Neither of them likes B.C. very much; they say it's not very diverse, socially or otherwise. They don't even like "Who's" that much, although they come most weekends.

Paul starts in with the lines again. "You're too cute to be here," he tells me. "Hey, will you light my cigarette? If you light your own cigarette, you loose your sex appeal." Funny, that sounds strangely familiar.

James Taylor comes on, everyone sighs nostalgically, and we all get up to dance.

"I really like Harvard girls," Paul says with his nose in my ear and his hand once again on my butt.

I am feeling like Paul with the great lines may be expecting a little too much and that my Harvard man would in no way approve of this situation. "I'm really actively not looking to hook up," I tell Paul.

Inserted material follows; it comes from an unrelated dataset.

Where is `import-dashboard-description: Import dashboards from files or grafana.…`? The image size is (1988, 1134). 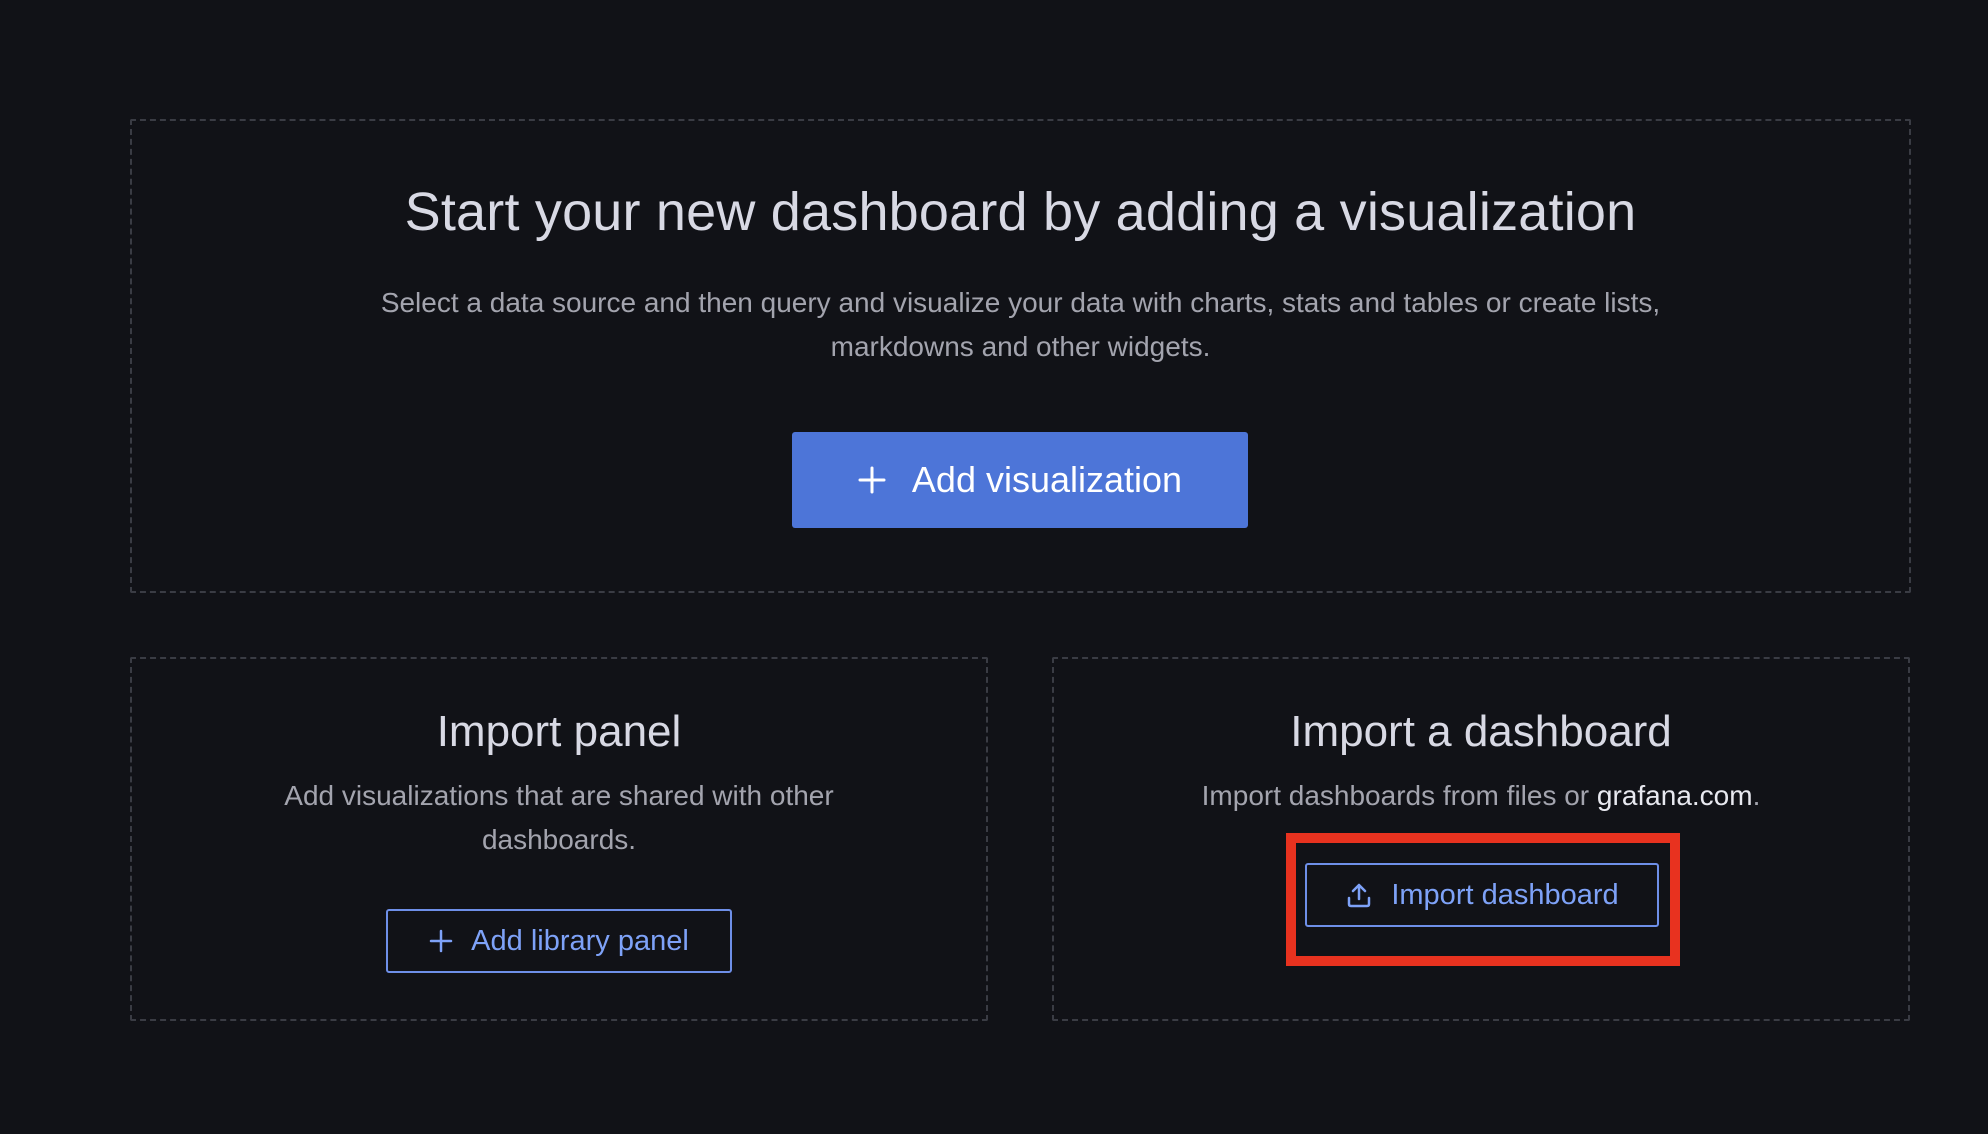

Paul is disgruntled and goes off to discuss the new development with Chris, who has received similar information from Emily. "Sorry, it's not personal," I tell Paul. He feels better.

We huddle in a group for the last song, "Closing Time." "Goodnight, B.C." says the D.J. Emily and I are highly offended that Harvard does not get similar props. We bid our new friends good-bye, and head out into the Boston night, pleased with our excursion. It's nice to get away from Harvard every now and then, we agree, and the sketchiest place ever was definitely fun.